▶ [Work instructions]
Omit all pictures. Copy exactly the lines from the line containing "Viewport: 847px width, 370px height." to the end of the listing, with both ends included.

▶ [Input records]
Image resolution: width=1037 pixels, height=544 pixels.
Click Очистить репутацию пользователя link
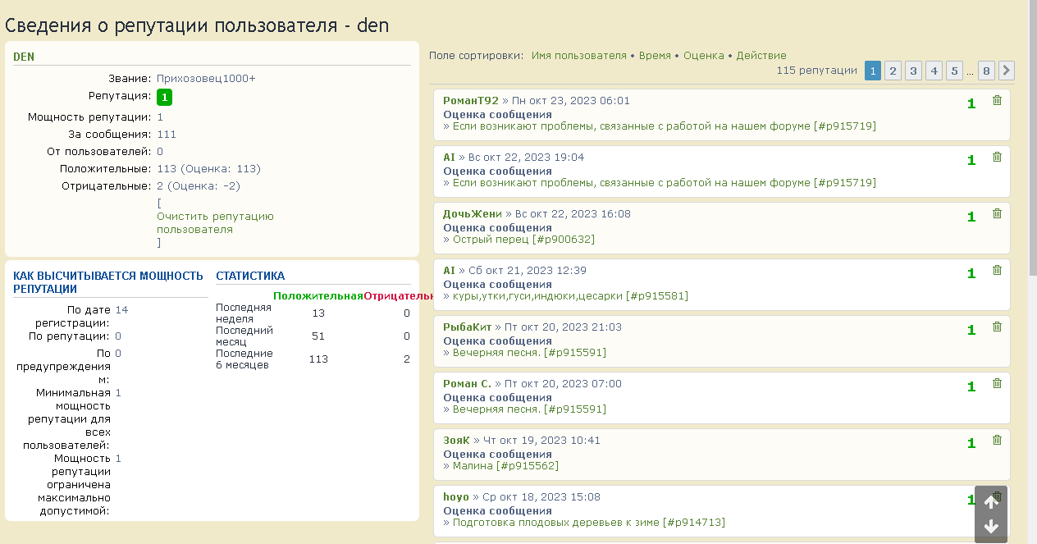click(x=215, y=222)
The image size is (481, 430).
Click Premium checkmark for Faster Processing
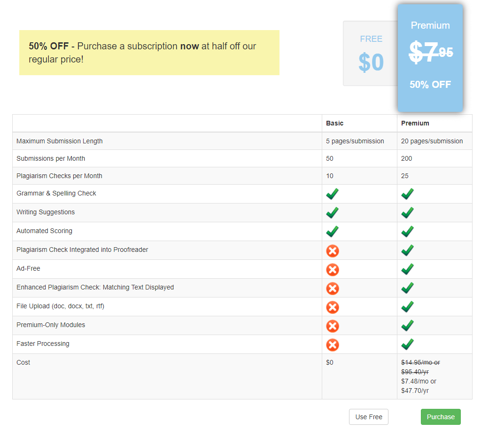[407, 344]
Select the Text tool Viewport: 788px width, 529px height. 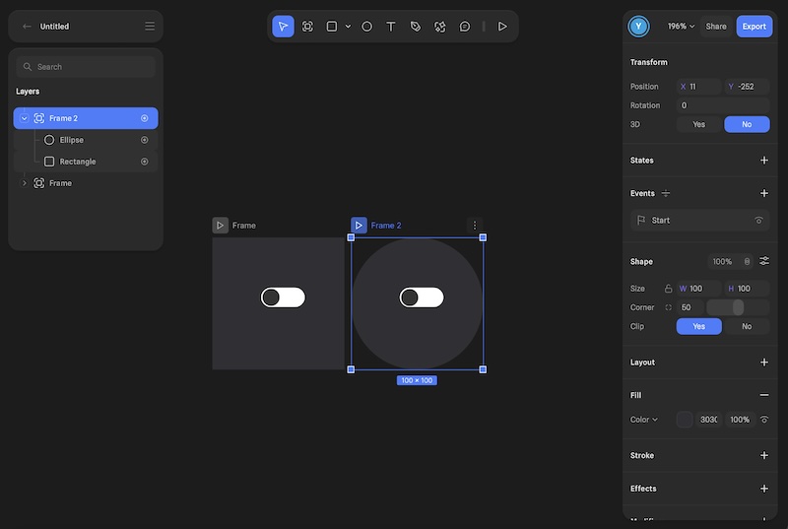391,27
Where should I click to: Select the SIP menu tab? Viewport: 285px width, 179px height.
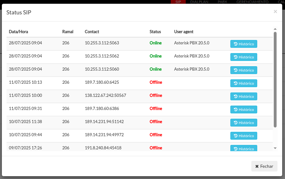pos(178,2)
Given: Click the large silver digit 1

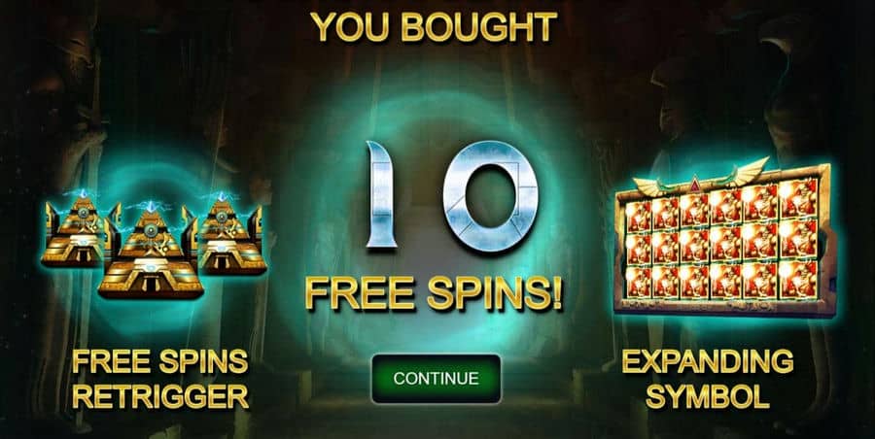Looking at the screenshot, I should pyautogui.click(x=380, y=193).
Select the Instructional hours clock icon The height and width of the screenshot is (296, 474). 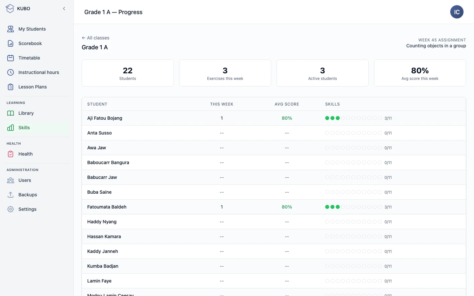[x=11, y=72]
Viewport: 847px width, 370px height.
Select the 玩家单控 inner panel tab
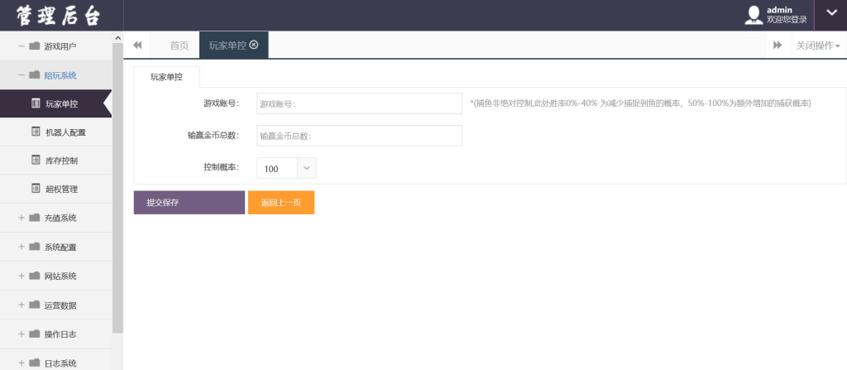click(166, 77)
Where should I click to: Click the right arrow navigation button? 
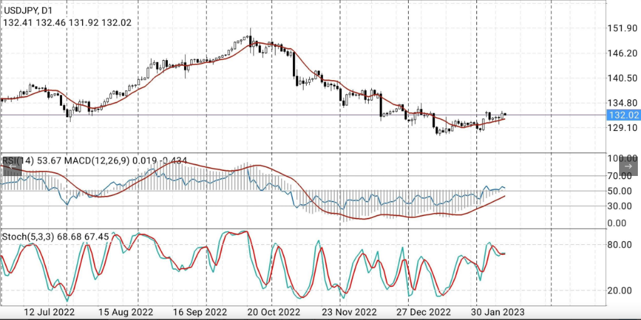tap(628, 166)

▶ [Result]
Viewport: 847px width, 370px height.
Select the 玩家单控 inner panel tab
click(166, 77)
Where should I click to: Click the right arrow navigation button? 
tap(628, 166)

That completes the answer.